The mission of the Center for Electromagnetic Compatibility (CEMC) is to support research and education in electromagnetic compatibility (EMC) and signal/power integrity (SI/PI). CEMC's goal is to develop the knowledge base, tools, and people necessary to solve the EMC/SI/PI problems of today and tomorrow.
Good EMC/SI/PI design is essential for successful product development and customer satisfaction. The purpose of EMC design is to ensure that an electronic system can function in the presence of external electromagnetic noise while its radiated electromagnetic interference does not affect the functionality of other devices; the purpose of SI/PI design is to ensure proper circuit operation at high speeds. CEMC works with its industrial members to help solve problems related to EMC and SI/PI, which can significantly decrease the reliability, increase the cost, and delay the development schedules of modern electronic systems.
Advancing EMC/SI/PI technologies can increase the economic competitiveness of the U.S. by improving the hardware in new technologies for 5G wireless, autonomous vehicles, smart cities, and more. The research can also have profound impacts on society and improve national security, in an information era in which our society is more dependent than ever on data connection and the internet of things.
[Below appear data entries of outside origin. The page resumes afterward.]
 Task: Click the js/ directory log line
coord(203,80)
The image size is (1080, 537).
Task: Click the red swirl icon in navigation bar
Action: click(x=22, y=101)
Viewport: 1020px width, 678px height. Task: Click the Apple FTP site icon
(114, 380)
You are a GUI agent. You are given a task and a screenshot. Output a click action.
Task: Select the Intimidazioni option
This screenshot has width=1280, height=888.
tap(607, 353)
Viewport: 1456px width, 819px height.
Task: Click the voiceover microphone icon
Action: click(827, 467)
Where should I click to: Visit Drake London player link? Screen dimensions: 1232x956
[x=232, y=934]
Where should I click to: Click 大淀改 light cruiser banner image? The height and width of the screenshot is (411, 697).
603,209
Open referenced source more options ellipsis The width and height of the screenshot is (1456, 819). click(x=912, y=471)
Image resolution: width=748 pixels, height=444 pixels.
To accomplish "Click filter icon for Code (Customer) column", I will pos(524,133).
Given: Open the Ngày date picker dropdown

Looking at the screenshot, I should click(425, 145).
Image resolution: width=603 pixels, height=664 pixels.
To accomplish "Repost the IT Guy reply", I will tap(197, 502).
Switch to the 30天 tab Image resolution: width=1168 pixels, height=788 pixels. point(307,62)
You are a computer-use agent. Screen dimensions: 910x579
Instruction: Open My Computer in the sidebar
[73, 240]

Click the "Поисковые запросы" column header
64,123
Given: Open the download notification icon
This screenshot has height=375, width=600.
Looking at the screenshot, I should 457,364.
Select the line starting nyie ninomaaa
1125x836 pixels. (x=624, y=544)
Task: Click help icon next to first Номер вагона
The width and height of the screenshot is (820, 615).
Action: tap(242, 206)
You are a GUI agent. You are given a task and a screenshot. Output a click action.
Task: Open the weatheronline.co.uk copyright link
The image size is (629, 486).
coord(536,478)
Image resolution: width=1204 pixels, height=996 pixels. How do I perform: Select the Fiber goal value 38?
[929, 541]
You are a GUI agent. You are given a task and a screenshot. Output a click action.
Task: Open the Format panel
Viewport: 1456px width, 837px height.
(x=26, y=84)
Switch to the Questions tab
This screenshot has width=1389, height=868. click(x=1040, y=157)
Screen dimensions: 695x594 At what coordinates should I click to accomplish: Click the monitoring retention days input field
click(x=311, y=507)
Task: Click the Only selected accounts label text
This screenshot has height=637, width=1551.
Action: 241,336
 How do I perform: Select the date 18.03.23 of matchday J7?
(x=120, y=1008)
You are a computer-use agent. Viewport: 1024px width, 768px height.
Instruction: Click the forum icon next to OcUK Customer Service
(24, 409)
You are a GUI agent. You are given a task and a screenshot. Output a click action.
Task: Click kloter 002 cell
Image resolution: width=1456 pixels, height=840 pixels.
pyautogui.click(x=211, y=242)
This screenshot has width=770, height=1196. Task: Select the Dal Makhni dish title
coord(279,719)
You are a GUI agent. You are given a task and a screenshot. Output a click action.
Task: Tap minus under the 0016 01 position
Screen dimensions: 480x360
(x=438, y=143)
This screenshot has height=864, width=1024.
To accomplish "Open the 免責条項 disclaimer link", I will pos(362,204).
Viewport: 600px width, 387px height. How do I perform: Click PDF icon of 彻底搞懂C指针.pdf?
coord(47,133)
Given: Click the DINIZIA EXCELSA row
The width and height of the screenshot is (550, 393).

The need for EMC/SI/PI research and education grows rapidly to enable and support technology revolutions and development. CEMC will continue serving as a resource center for the EMC community, facilitating research collaborations, disseminating results, and transferring knowledge.
CEMC research addresses new challenges caused by higher data rates, greater design density, and lower power, as well as new scopes required to solve issues such as novel ways for high-frequency EMC measurements and hardware-related security problems. To do this, CEMC focuses on five topic areas:
CEMC studies underlying noise physics and coupling mechanisms for various issues such as radiated electromagnetic interference, electrostatic discharge, radio-frequency interference, and hardware security. Based on the gained understanding, engineering design tools, models, and methodologies for achieving electrostatic discharge-robust, immunity-enhanced, SI/PI-ensured, electromagnetic interference and noise mitigated, safe and secure design are investigated, developed, and disseminated throughout the industry.